WHAT TO PRODUCE: Search the listing below for the string "icon" and show each line that contains it.

DATA FOR THE TASK:
◆ ◆ ◆ ◆ ◆

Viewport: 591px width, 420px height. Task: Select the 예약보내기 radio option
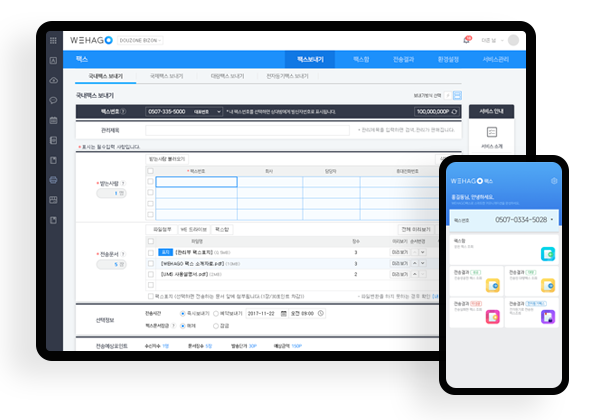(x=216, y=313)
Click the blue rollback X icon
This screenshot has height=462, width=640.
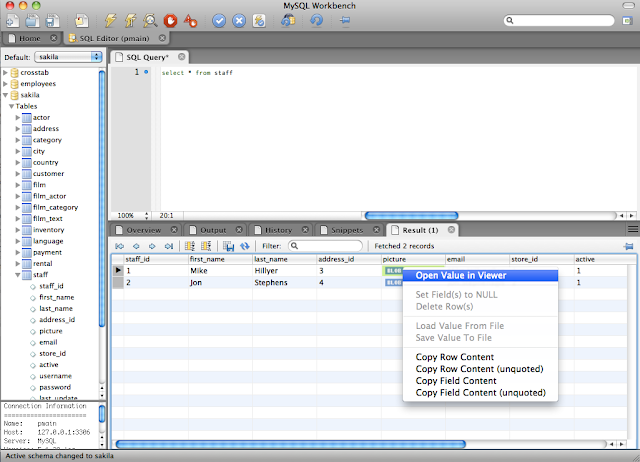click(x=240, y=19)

◆ ◆ ◆ ◆ ◆

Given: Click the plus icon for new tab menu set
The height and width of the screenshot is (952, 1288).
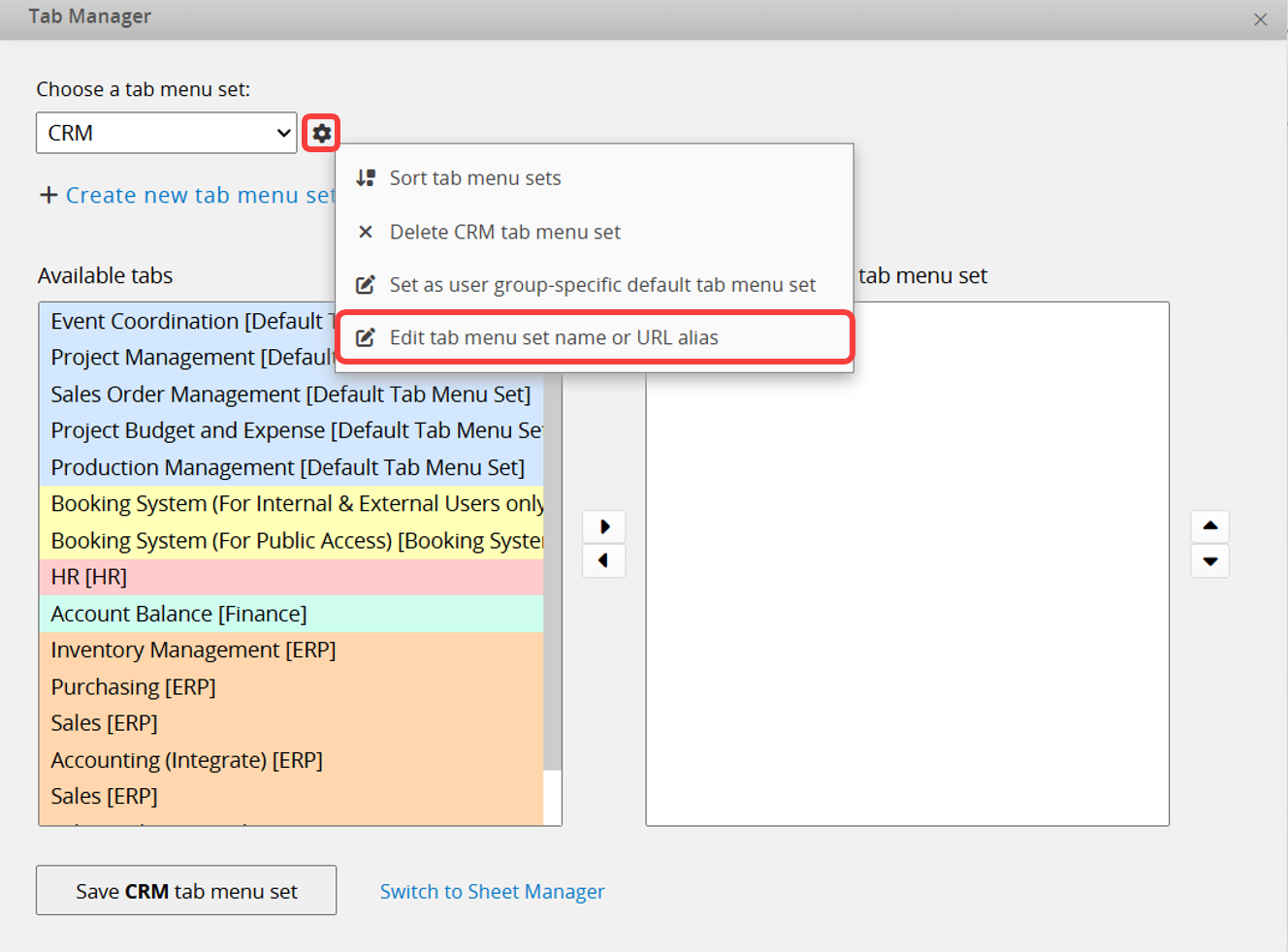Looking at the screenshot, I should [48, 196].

◆ ◆ ◆ ◆ ◆

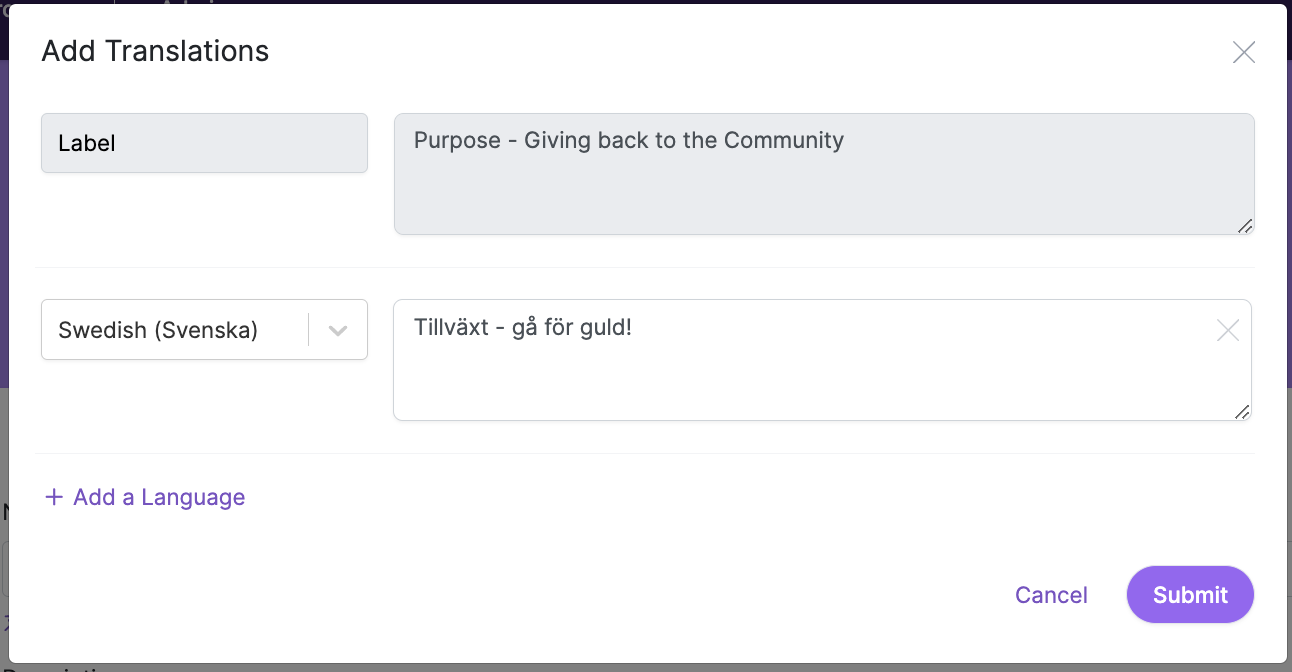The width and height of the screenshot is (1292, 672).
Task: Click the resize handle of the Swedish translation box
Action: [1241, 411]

◆ ◆ ◆ ◆ ◆

ANSWER TO THIS EXERCISE:
Click the blue rollback X icon
Given: Click the plus icon for new tab menu set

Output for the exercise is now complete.